Ота согнулся в поклоне и замер на три вздоха, надеясь, что Тахи-кво не станет бить его за дрожь. Молчание затянулось. Ота чуть было не поднял глаза на учителя. Однако не тот, а старик у огня прохрипел традиционные слова:
— Ступай же, отверженное дитя, и возвращайся к занятиям.
Ота повернулся и покорно вышел из комнаты. Лишь закрыв за собой тяжелую деревянную дверь и выйдя в холодный коридор, который вел к комнатам учеников, он отважился потрогать свежую рану.
Другие ребята замолкали, когда Ота проходил мимо; лишь раз или два взгляды задерживались на нем и на новом свидетельстве его позора. Смеялись только старшие ученики: «черные одежды», подопечные Милы-кво.

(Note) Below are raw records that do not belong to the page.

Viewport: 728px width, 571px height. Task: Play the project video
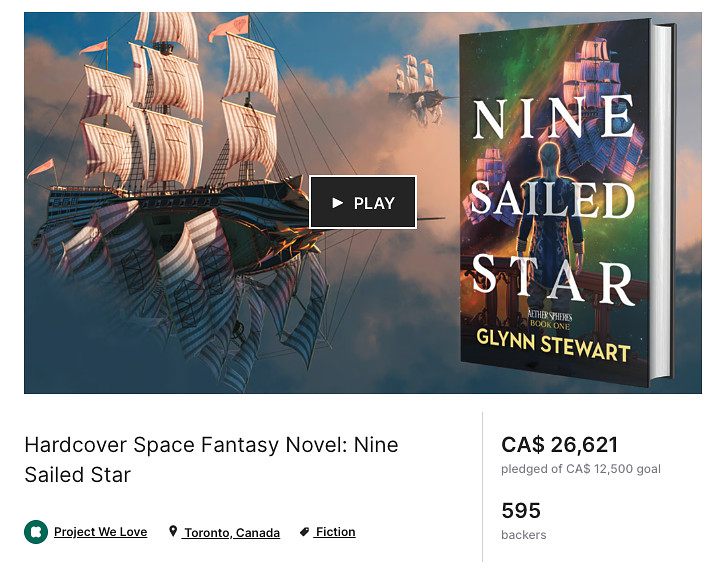coord(363,202)
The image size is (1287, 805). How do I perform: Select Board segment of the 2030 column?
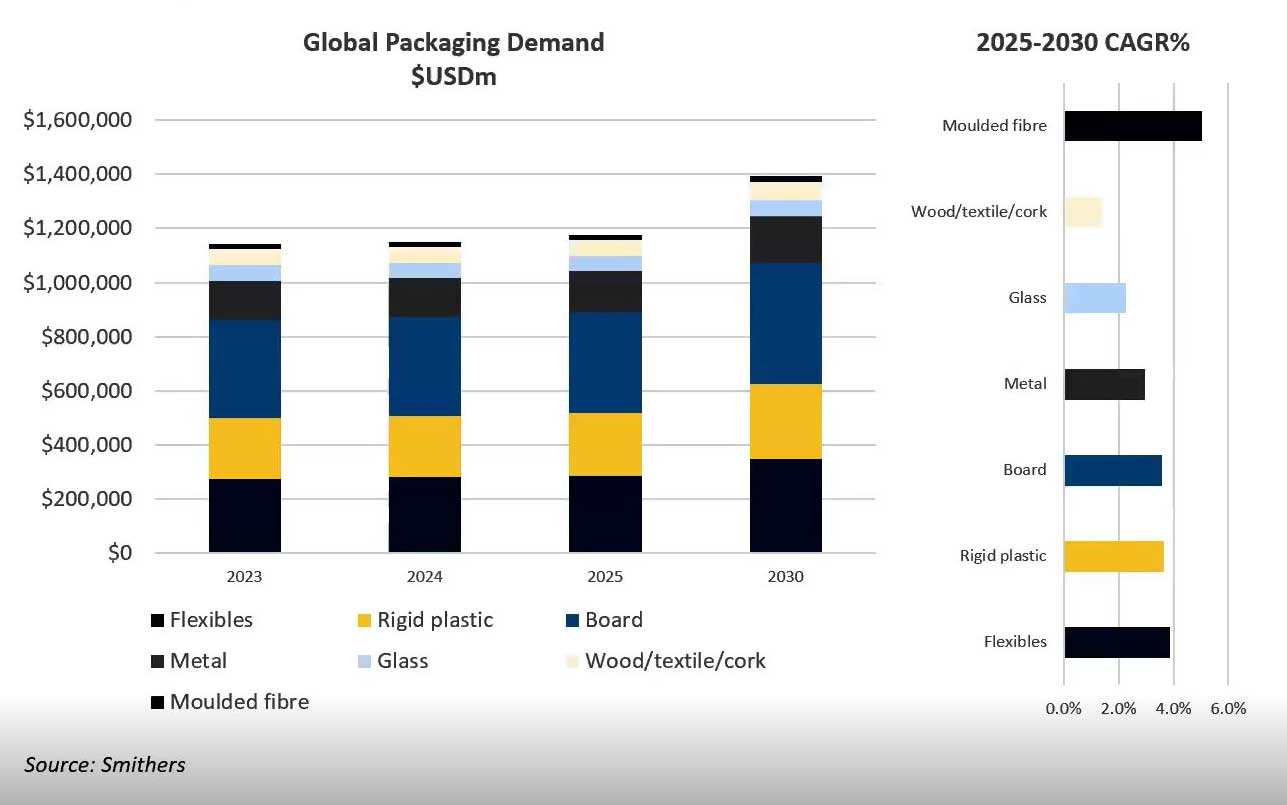click(785, 323)
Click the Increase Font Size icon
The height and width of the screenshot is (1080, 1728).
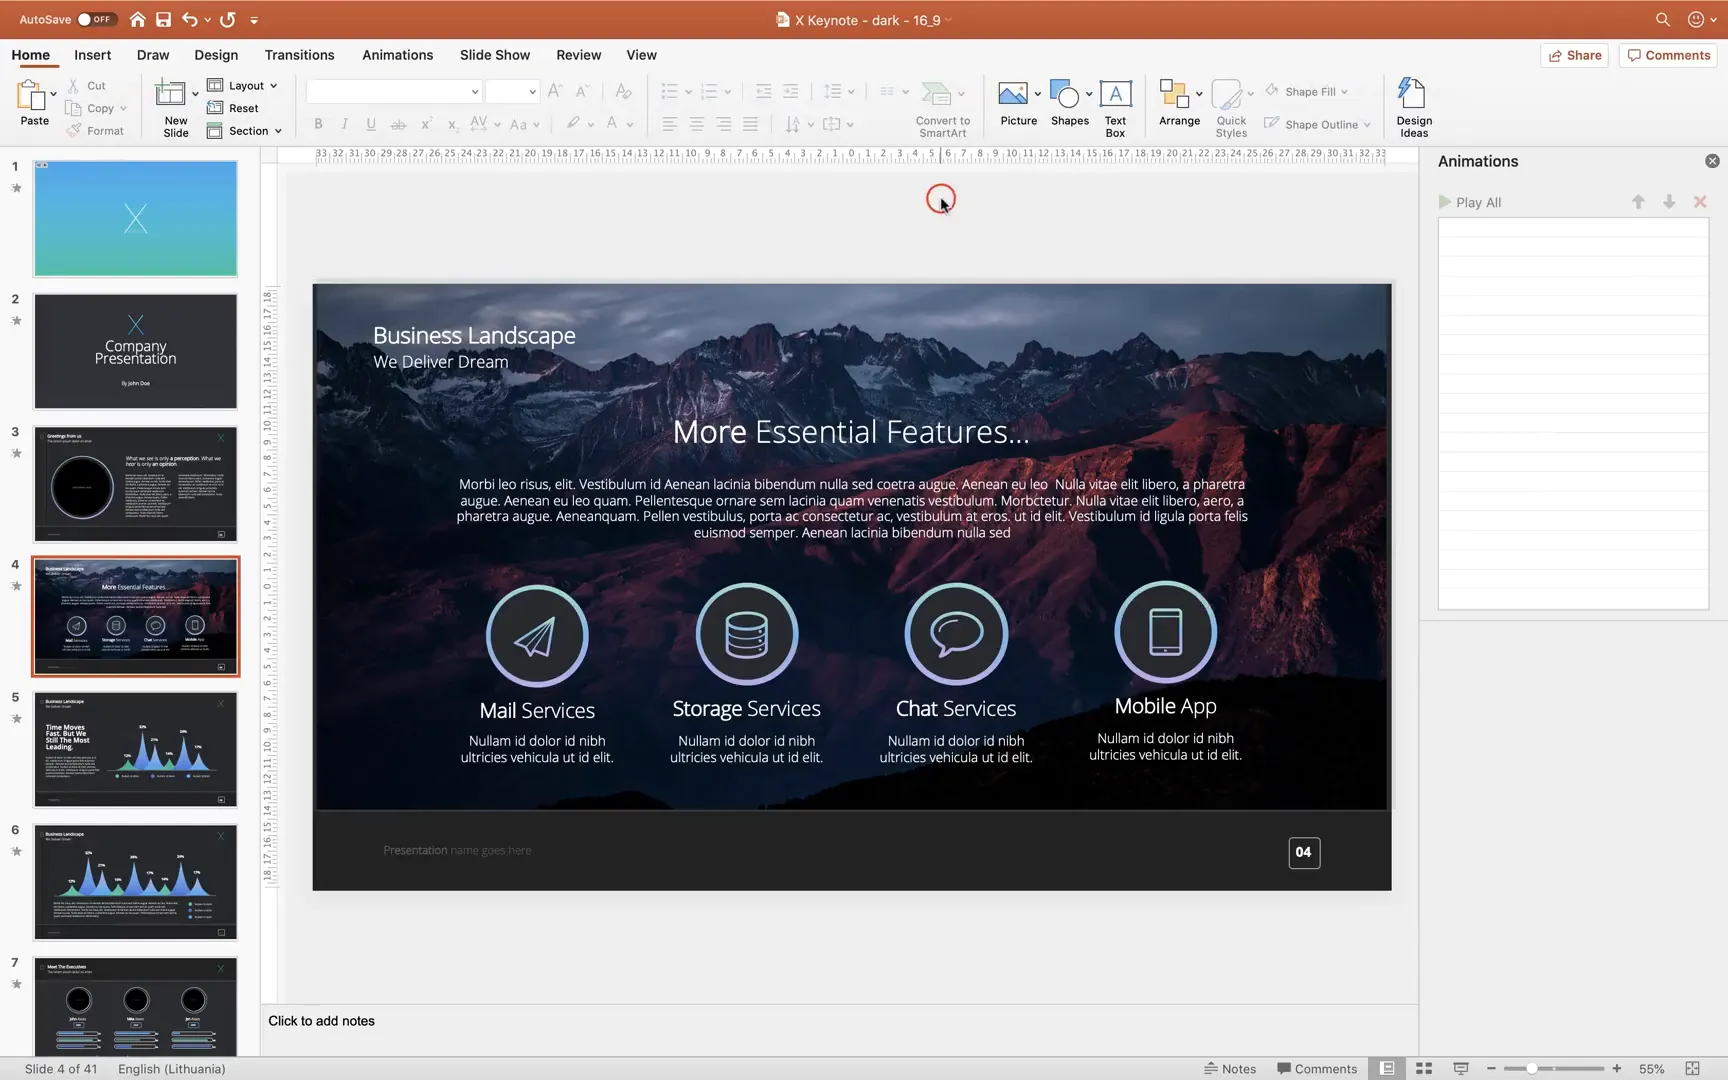(x=554, y=91)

Ота отправился в свое крыло. Его класс уже спал. Мальчик осторожно снял церемониальное платье, стараясь не запачкать его кровью, и промыл рану холодной водой. Рядом с умывальником стояла глиняная плошка со жгучей мазью для порезов и ссадин. Ота зачерпнул едко пахнущую смесь двумя пальцами и нанес на порванное ухо. Потом, в который раз за время учебы в школе, сел на жесткую койку и заплакал.
— Этот мальчик… — произнес дай-кво, взяв в руки горячую пиалу с чаем. Фарфор почти обжигал пальцы. — Как по-твоему, из него выйдет толк?
— Возможно, — отозвался Тахи, поставив розгу у стены и усаживаясь рядом с учителем.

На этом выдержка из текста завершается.